"Prove that every right triangular region is measurable because it can be obtained as the intersection of two rectangles. Prove that every triangular region is measurable and its area is one half the product of its base and altitude."
We have to make use of the axioms for area as a set function .
Well , I was able to show that a right angled triangle is measurable.
As a right angled triangle can be shown to be the intersection of two rectangles.
One which shares its two sides with the two non-hypotenuse sides of the right angled triangle. And the other rectangle has the hypotenuse of the triangle as its side.
Now my query is do we use these two rectangles to calculate the area of the triangle ?
I couldn't do it that way.
Or do we have to show that a rectangle is composed of two right angled triangles which are congruent.
(This one seems easier. But in Apostol's Calculus , the notion of 'congruence' is given in terms of sets of points. I.e two sets of points are congruent if their points can be put in one-to-one correspondence in such a way that distances are preserved. Proving that the two triangles are congruent in this way seems to me to be too hard. I think , Apostol doesn't want us to use the congruence proofs of Euclidean Geometry , which is justified I guess.)
In the end, I couldn't use either of the above two methods , hence I used the method of exhaustion .
(Apostol used this method to calculate the area under a parabola. I applied the same method by calculating the area under a straight line , i.e the hypotenuse.)
I wanted to know how to find the area using congruence. Do we have to use the notion of 'congruence' as Apostol has given it ?
Best Answer
Since you clearly state "We have to make use of the axioms for area as a set function," lets list them:
DEFINITION/AXIOMS
We assume that there exists a class $M$ of measurable sets in the plane and a set function a whose domain is $M$ with the following properties:
1) $A(S) \geq 0$ for each set $S\in M$.
2) if S and T are two sets in M their intersection and union is also in M and we have: $A(S \cup T) = A(S) + A(T) - A(S \cap T)$.
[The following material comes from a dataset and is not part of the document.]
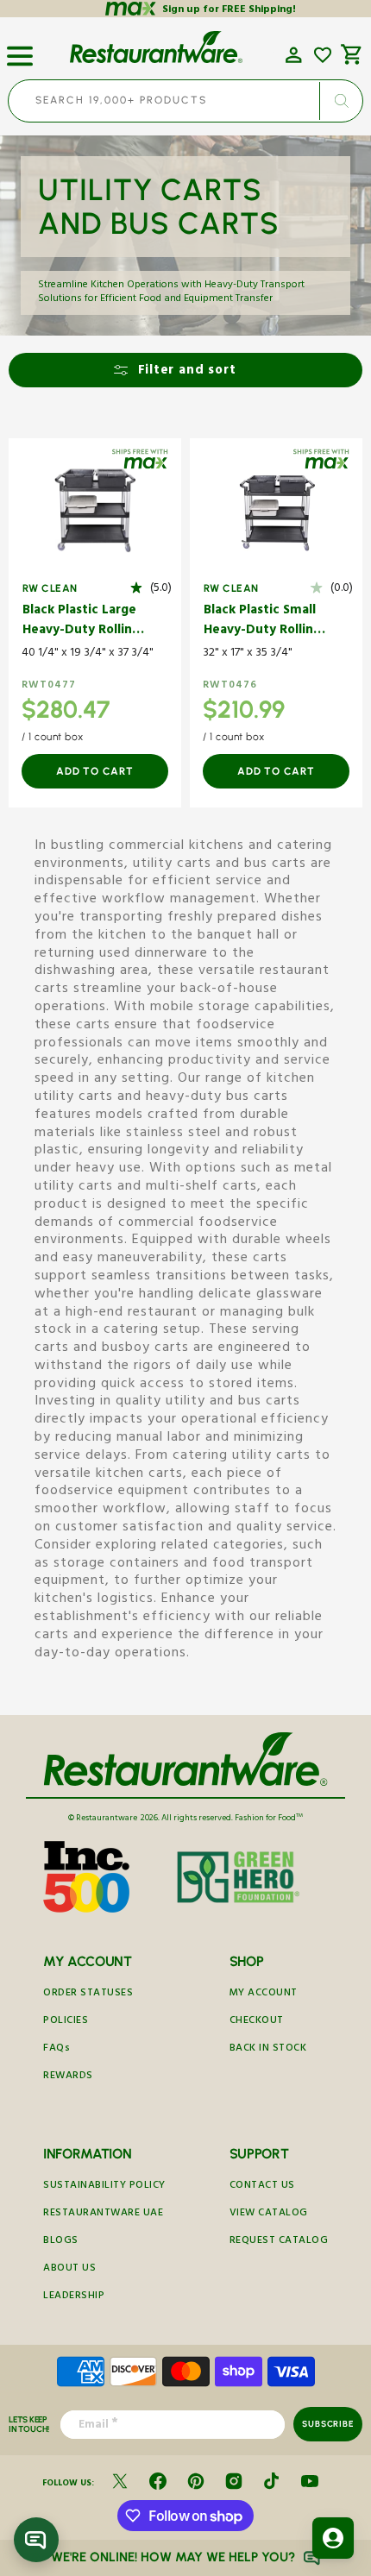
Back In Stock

3)If S and T are in M with $S\subseteq T$ then $T − S\subseteq M$ and $A(T − S) = A(T) − A(S)$.
4) If a set S is in M and S is congruent to T then T is also in M and $A(S) = A(T).$
5) Every rectangle R is in M. If the rectangle has length h and breadth k then $A(R) = hk$.
6) Let Q be a set enclosed between two step regions S and T. A step region is formed from a finite union of adjacent rectangles resting on a common base, i.e. $S\subseteq Q \subseteq T$. If there is a unique number $c$ such that $A(S) \le c \le A(T)$ for all such step regions $S$ and $T$, then $A(Q) = c$.
So we know by 2) that the intersection of two rectangles $R_1 \subseteq M$, $R_2 \subseteq M$ is in $M$. Use the axioms/properties listed above to determine what this means for the triangle formed by the intersection of two such rectangles.
Note also that Apostol defines a rectangle as follows: $R = \{ (x,y)| 0\le x\leq h, \text{ and}\; 0\le y\le k \}$.
Note that the union of two congruent right triangles can be positioned to form a rectangle, and alternatively, a rectangle's diagonal forms two congruent right triangles.
Refer to how Apostol defines congruence: to show two triangles (or two rectangles, or two sets of points, in general) are congruent, show that there exists a bijection between the two sets of points such that distances are preserved.
Note that this problem can be generalized to all triangles, not just right triangles. To see this, you need only note that every triangle is the union of two right triangles.